Bing makes finding materials easier for lifelong learners through the Snapshot (right panel) area.
- List of online courses for a topic – where available.
- Information nugget about a book when you search on the title. Examples I saw had a short entry from WIkipedia. These “nuggets” do appear for Canada but are more frequent when your location is set to the United States. Bing can also indicate (for those in the US) whether the book you seek is in a library nearby as an ebook. The screenshot below shows the full panel of Daniel Boorstin’s book, The Creators, obtained from Bing.com
Bing knowledge entry for The Creators
Bing Adds Khan Academy Courses & Book Finding Results, Barry Schwartz, Search Engine Land (Jul 1)
Bing has been growing its Snapshot answers. Like Google’s Knowledge Graph, Snapshot (actual search engine is called Sartori) displays information packets about entities and shows relationships.
Bing Snapshot Adds 150 Million New Entities & Relationships To Search Engine by Barry Schwartz, Search Engine Land (Apr 1)
This posting shows changes in April that added 150 million new entities (doctors, lawyers, dentists, real estate properties according to the announcement – likely all USA) and expanded relationships to pick up audio or video clips if available.
On May 16 Bing added more facts about food and drugs to its knowledge base. (From Search Engine Land: Bing Snapshot)
Bing, though it has not upset Google in market share, does have some successes in creating a search platform to be used in other applications.\
At Five Years Old, Bing Has Come Far Yet Has More To Grow, Danny Sullivan, Search Engine Land (Jun 2)
“It just scored another win by powering Spotlight search in the forthcoming versions of Apple’s Mac OS X “Yosemite” operating system and iOS 8. Bing has certainly proven itself to be more a contender than I think many would have believed.

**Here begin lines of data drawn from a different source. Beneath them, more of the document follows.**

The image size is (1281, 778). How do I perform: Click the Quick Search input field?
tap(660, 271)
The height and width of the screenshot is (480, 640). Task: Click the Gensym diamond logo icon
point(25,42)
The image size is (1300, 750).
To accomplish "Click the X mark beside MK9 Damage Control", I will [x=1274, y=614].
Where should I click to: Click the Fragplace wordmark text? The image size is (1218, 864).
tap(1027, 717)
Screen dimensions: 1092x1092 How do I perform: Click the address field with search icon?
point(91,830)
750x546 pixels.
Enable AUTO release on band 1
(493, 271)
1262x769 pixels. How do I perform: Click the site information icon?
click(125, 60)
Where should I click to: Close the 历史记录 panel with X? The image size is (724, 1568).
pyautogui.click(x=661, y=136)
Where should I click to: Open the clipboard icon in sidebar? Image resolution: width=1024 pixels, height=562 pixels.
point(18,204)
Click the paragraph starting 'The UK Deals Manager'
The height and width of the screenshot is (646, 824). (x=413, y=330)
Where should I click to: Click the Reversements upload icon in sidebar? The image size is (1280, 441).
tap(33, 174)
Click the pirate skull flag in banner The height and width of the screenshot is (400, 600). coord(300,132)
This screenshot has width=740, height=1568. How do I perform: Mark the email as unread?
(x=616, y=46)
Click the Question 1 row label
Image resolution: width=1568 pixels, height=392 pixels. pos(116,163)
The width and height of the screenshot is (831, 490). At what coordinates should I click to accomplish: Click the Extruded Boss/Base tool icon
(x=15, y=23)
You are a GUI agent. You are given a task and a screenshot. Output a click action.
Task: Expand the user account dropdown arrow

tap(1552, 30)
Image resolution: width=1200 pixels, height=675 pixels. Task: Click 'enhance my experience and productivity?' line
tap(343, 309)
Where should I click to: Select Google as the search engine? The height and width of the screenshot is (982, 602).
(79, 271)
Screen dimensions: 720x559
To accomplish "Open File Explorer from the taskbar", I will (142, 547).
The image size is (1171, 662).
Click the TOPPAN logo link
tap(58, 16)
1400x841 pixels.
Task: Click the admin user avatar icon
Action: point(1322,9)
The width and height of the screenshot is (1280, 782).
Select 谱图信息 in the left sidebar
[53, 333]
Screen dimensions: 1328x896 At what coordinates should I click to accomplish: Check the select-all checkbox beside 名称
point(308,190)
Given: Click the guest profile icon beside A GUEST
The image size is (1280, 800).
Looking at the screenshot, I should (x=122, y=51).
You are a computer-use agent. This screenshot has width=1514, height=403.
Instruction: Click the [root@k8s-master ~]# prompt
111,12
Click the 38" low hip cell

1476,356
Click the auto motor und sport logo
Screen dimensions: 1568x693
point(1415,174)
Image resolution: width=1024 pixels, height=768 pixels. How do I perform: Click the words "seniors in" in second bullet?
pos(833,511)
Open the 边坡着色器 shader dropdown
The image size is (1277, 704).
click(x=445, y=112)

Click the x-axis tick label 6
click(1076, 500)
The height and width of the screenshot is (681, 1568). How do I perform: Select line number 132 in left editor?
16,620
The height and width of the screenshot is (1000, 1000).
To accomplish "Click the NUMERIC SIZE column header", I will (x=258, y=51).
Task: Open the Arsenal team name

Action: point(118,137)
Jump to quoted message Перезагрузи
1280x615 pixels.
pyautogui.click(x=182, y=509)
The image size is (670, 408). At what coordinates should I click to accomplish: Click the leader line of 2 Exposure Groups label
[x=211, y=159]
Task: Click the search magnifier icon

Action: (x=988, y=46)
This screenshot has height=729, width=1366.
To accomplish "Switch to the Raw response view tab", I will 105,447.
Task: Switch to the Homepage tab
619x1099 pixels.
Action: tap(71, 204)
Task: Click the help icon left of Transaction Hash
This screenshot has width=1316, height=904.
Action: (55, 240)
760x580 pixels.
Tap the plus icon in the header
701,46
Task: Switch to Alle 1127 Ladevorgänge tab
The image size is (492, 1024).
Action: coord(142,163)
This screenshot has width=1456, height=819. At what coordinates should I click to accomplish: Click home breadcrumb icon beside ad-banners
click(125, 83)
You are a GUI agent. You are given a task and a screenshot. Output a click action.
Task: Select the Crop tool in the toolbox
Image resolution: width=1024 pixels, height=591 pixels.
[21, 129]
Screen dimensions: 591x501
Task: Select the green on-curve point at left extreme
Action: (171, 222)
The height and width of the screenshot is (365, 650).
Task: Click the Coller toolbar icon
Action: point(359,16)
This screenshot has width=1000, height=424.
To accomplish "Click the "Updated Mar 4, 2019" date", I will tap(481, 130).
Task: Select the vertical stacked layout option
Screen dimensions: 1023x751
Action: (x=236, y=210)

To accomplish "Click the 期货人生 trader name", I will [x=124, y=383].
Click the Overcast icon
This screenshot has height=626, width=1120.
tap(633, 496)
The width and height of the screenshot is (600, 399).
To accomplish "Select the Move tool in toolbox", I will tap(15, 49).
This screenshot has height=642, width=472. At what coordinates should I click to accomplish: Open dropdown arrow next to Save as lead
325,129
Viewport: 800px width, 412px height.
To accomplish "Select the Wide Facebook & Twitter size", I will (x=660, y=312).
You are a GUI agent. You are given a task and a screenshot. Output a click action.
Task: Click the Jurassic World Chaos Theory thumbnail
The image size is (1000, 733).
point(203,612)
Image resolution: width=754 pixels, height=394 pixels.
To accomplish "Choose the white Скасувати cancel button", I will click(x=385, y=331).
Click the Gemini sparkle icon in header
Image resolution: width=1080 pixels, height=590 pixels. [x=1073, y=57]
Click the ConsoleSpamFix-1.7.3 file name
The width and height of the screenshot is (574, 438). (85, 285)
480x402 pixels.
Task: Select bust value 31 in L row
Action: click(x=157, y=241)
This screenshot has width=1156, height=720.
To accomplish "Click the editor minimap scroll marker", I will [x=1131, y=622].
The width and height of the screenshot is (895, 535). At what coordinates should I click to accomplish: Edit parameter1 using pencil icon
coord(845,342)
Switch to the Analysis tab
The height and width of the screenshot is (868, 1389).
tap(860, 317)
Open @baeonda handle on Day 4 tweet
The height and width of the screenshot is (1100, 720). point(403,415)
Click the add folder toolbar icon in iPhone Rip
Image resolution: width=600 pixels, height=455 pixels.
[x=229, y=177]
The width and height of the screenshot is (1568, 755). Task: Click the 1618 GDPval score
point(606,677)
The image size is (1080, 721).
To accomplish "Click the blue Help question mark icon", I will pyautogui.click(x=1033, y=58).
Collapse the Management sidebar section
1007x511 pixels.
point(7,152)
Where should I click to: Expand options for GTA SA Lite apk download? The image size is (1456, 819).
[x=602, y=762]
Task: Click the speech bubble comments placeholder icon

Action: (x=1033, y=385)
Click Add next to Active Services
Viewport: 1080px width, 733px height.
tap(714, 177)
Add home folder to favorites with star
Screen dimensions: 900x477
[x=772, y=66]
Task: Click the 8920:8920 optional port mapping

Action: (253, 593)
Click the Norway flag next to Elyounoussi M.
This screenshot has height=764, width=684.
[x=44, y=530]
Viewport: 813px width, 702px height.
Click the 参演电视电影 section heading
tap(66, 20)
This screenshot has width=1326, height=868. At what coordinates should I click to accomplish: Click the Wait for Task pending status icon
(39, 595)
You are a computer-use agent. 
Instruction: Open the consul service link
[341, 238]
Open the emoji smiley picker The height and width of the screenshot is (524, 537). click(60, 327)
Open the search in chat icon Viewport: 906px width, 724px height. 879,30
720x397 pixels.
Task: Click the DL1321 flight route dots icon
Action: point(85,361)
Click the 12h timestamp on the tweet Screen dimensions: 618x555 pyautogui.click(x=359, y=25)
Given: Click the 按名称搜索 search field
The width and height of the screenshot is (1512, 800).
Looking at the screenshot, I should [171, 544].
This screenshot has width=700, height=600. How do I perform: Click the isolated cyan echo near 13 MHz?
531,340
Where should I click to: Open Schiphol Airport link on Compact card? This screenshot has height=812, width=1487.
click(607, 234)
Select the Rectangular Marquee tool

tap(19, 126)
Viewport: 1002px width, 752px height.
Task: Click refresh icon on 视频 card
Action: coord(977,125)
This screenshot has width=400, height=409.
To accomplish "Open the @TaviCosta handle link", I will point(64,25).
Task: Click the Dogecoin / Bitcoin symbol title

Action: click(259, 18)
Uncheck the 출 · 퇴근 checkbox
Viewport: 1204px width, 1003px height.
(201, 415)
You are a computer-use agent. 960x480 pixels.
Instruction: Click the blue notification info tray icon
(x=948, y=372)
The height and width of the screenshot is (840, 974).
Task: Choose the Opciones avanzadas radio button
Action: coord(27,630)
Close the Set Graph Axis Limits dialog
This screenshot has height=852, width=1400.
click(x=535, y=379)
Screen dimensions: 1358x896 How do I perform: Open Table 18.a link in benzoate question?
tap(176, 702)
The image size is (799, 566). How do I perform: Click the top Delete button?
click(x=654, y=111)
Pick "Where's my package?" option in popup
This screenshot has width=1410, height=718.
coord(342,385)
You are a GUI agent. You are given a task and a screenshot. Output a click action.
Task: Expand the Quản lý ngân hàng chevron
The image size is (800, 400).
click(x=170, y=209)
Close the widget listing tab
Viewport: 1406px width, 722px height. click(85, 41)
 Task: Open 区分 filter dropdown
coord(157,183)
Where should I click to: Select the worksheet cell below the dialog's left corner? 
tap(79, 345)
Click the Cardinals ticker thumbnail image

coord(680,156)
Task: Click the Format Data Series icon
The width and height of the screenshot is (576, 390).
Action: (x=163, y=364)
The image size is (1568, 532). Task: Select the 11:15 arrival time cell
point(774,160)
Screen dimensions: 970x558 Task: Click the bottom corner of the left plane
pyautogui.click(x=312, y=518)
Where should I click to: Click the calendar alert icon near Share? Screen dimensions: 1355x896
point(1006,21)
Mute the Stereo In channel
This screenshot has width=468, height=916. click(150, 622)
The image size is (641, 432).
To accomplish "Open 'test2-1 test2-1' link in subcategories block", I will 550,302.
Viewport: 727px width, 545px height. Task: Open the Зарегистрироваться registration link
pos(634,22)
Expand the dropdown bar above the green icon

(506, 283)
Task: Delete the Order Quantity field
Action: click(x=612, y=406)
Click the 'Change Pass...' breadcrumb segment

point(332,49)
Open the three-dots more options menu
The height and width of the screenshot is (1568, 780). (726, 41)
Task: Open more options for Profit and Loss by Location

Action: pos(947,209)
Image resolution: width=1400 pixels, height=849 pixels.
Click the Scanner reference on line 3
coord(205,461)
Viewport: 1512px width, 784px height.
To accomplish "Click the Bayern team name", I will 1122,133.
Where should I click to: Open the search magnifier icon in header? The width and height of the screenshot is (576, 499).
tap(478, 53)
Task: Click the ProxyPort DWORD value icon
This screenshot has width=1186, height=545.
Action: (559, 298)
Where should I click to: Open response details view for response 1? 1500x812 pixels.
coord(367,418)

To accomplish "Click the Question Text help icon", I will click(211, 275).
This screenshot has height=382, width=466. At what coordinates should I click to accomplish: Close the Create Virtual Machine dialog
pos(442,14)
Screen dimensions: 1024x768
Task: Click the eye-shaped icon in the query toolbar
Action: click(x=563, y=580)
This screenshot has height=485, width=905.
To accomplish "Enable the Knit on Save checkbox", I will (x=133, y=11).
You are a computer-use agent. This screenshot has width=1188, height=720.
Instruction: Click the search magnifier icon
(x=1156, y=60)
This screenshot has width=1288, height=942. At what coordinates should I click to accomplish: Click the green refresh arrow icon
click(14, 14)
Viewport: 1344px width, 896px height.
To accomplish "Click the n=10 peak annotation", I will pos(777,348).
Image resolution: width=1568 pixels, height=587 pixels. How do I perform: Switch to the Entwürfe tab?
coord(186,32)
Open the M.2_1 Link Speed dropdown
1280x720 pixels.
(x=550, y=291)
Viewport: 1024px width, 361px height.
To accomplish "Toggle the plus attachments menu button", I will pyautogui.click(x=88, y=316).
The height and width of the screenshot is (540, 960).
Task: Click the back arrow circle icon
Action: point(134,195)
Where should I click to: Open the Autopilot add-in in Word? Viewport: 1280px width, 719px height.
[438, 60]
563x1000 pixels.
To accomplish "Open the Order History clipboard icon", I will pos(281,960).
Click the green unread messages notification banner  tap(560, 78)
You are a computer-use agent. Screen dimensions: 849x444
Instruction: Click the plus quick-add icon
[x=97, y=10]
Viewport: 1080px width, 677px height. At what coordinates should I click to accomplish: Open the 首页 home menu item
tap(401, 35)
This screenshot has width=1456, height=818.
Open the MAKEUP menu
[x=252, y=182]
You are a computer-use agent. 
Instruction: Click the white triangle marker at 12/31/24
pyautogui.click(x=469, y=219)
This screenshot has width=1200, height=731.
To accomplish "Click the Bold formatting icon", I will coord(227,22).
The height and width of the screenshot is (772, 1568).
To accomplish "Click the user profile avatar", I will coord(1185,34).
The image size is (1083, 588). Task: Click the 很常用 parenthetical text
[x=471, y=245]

Maybe in five years, we’ll see a real platform-to-platform battle happen.”
And in another five years the search engine scene will be completely different.
Bing has a strong relationship with Twitter and Facebook – enough to index “half a billion tweets and two billion Facebook updates every day” and use social signals in assessing authority of pages.
The Intersection Of Search & Social, Casie Gilette, Search Engine Land (Mar 13)
Bing indexes half a billion tweets and two billion Facebook updates every day. Bing also integrates with LinkedIn, Klout, and are looking at Google+ data. That’s a lot of information!
According to Forrester, Bing is using all of these social signals to help determine authority. The search engines want to provide the best content from the best people, and social can help them determine who/what that is. Forrester noted that social signals are in fact influencing rankings, but only as part of an overall pattern. For example, when a large number of people are sharing or linking to a site, this attracts Bing’s attention. To determine if it truly has value, they may try to rank it higher and see what happens. He did however say that there is not a direct connection between number of likes and tweets to rankings.
Karen Blakeman asks Is Bing dropping search terms? (Mar 1), and it likely is. Gone are the days when we could count on search engines searching for ALL our terms. Too often our search terms are nowhere to be seen – even on large results sets.
Karen gives two ways to force Bing to include all terms. Interestingly, use the Boolean AND, or the prefix inbody:xxx
At Google we need to use Verbatim search, or intext:xxx. Don’t know about AND.